Em casa partilhamos as tarefas domésticas. Logo de manhã ajudo a vestir os meus filhos mais novos e preparo o pequeno-almoço. Depois do trabalho, quando saio a horas, costumo ajudar a fazer o jantar. Se não consigo ajudar é a minha mulher que o faz e eu aproveito para brincar com os meus filhos.

Os fins-de-semana são para a família e para o lazer. Com três filhos pequenos não é fácil ter muitos momentos livres. Mas, sempre que possível vejo filmes e programas de desporto, convivo com amigos e vou visitar a minha família que reside em Vieira de Leiria e Marinha Grande. Lá em casa somos quase todos sócios do Benfica e, tendo em conta que todos gostamos de futebol, sempre que possível vai a família toda ver jogos ao Estádio da Luz.

Visitei países na Europa, América e África mas com o nascimento dos filhos as viagens ficaram suspensas. Realmente não é fácil a logística de uma viagem de avião com crianças com seis, sete e nove anos. Continuamos a viajar mas em Portugal. já visitámos praticamente todo o país.

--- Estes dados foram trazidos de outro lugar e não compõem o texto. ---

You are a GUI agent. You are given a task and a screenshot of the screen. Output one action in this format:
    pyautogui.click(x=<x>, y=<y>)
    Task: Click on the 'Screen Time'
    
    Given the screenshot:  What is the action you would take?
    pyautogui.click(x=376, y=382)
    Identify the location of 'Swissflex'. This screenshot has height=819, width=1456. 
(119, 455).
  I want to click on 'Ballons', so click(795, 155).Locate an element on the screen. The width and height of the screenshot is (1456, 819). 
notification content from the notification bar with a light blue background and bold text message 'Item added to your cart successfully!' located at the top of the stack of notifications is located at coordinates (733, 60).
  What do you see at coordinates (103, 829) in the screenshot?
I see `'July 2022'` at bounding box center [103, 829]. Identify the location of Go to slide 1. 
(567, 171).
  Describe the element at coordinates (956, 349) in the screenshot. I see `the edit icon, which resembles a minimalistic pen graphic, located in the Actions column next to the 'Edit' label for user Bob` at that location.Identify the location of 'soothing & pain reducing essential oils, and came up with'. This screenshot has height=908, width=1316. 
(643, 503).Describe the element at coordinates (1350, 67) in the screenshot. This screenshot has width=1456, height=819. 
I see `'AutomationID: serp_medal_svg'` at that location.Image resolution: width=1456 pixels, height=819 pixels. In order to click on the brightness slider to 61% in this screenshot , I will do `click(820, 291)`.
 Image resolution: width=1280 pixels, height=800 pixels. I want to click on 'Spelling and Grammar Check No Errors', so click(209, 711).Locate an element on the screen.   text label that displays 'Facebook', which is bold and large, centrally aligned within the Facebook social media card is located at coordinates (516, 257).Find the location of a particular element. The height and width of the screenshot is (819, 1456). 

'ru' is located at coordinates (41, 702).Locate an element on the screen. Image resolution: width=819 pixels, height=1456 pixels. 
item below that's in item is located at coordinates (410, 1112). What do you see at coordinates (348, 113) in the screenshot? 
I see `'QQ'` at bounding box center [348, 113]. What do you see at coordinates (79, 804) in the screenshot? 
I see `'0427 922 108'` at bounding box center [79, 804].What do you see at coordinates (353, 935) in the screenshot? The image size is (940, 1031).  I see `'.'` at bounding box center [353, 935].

É fácil ter uma família numerosa em Santarém. A cidade é calma e segura, mas as zonas de lazer, ruas, passeios, parques infantis e zonas desportivas estão desleixadas. Falta manutenção e limpeza. Há ainda o problema do envelhecimento da população. Era importante que as entidades competentes interviessem rapidamente para reverter a situação. Santarém precisa de mais indústria para cativar jovens, aproveitando a boa localização geográfica do concelho.

Sou um bom garfo e sou apreciador da gastronomia regional. Também gosto de cozinhar e sempre que posso vou para a cozinha meter-me entre tachos e panelas. Na altura do Verão dedico-me mais aos grelhados.

Nunca assisti a uma tourada. Apesar de estar a viver há cerca de treze anos em Santarém, nunca fui. Respeito bastante a tradição e não sou contra, mas também não sou daqueles aficionados que vai a tudo o que esteja ligado aos toiros.

As minhas brincadeiras de infância eram na rua com os amigos. Vivi esse tempo em Vieira de Leiria e ia com os amigos todos os dias a pé para a escola. Na altura, era uma terra pacata e tínhamos esse privilégio, o que não acontece actualmente com as novas gerações e nos centros urbanos.

Sempre quis terminar o curso de Filosofia. Licenciei-me em Direito pela Universidade de Coimbra, mas o primeiro curso em que ingressei foi Filosofia. Desisti de Filosofia por perceber que não tinha saídas profissionais do meu agrado. Voltei à estaca zero e candidatei-me. Ainda coloquei uma meta que ia terminar o curso de Filosofia aos 40 anos mas não consegui alcançar esse objectivo.